Project 466593

Ovarian cancer is the most lethal gynecological cancer and has a 5-year survival rate of less than 45%. About 20% of patients with high-grade serous ovarian cancer have mutations in the genes. These genes code for the proteins in one of the main DNA repair pathways, known as homologous recombination. As such, the mutated cells become reliant on other DNA repair pathways, such as the poly-adenosine diphosphate-ribose polymerase (PARP) repair mechanisms. This causes these cells to become sensitive to a family of drugs known as PARP inhibitors (PARPi), which are now commonly used as maintenance therapy. Although PARPi have been very beneficial to patients, the PARPi induced response of the tissue surrounding the cancer cells, known as the tumour microenvironment (TME), remains unknown.

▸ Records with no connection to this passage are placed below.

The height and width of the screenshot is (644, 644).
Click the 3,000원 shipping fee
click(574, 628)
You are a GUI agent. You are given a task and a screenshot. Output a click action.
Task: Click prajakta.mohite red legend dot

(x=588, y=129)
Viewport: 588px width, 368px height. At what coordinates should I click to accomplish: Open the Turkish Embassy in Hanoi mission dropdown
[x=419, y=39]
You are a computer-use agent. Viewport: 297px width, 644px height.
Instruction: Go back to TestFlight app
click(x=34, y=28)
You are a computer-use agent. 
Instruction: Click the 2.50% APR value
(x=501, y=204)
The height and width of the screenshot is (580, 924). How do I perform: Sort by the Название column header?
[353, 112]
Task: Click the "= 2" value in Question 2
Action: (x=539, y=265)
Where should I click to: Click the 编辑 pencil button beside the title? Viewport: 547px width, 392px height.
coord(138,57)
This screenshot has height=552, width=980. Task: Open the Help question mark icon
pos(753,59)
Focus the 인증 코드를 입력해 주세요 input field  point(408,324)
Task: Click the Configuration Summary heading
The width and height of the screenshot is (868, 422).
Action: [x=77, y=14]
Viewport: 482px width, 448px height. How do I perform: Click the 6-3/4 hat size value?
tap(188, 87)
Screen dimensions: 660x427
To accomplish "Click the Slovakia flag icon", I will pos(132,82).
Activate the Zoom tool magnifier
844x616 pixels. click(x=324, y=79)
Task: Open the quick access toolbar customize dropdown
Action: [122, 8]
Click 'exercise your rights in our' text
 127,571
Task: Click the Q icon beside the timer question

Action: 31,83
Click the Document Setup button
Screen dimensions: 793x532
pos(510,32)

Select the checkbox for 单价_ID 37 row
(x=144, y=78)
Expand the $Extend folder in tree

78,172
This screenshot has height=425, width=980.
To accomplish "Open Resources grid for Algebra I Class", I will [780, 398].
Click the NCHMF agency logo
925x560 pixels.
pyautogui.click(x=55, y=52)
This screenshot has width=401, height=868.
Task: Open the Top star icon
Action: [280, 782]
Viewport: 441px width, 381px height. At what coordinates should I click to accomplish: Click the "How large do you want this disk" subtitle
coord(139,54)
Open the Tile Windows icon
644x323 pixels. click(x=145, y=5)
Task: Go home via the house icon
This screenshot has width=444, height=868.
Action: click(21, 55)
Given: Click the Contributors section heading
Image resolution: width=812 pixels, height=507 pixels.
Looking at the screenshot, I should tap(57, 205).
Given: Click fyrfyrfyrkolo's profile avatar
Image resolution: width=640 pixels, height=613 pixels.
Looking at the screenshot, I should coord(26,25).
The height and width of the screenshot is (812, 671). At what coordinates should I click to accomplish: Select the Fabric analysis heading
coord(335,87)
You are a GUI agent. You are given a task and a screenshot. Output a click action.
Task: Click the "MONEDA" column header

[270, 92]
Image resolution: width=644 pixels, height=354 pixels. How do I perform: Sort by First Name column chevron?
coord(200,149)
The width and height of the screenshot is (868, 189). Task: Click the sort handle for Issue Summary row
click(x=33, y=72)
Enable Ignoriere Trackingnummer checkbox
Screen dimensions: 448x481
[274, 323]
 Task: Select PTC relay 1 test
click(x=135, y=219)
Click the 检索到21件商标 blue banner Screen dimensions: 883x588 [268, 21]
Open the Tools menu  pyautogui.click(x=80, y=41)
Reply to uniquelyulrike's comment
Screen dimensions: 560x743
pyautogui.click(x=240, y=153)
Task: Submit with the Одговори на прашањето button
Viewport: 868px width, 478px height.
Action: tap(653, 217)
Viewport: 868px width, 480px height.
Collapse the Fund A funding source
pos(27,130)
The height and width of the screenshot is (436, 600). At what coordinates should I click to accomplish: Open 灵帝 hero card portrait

Therefore, this project aims to study the changes in the ovarian TME following the administration of PARPi. To do this, we will induce the development of ovarian cancer in mice over 30 days and then administer PARPi for a total of 18 days. Thereafter, the tumours will be collected from the mice and analyzed for expression of markers of cell growth, inflammation, and cell death. Additionally, we will use flow cytometry, a technique that allows us to establish the immune cell composition of the TME. Because the TME is often highly immunosuppressive and is composed of anti-inflammatory cell types, we hypothesize that by learning the response of the TME to PARPi treatment, we can identify ways to manipulate the TME to boost the immune response. In the longer term, the outcomes of this study will be used to design more effective combination therapies to treat ovarian cancer and prolong patient survival.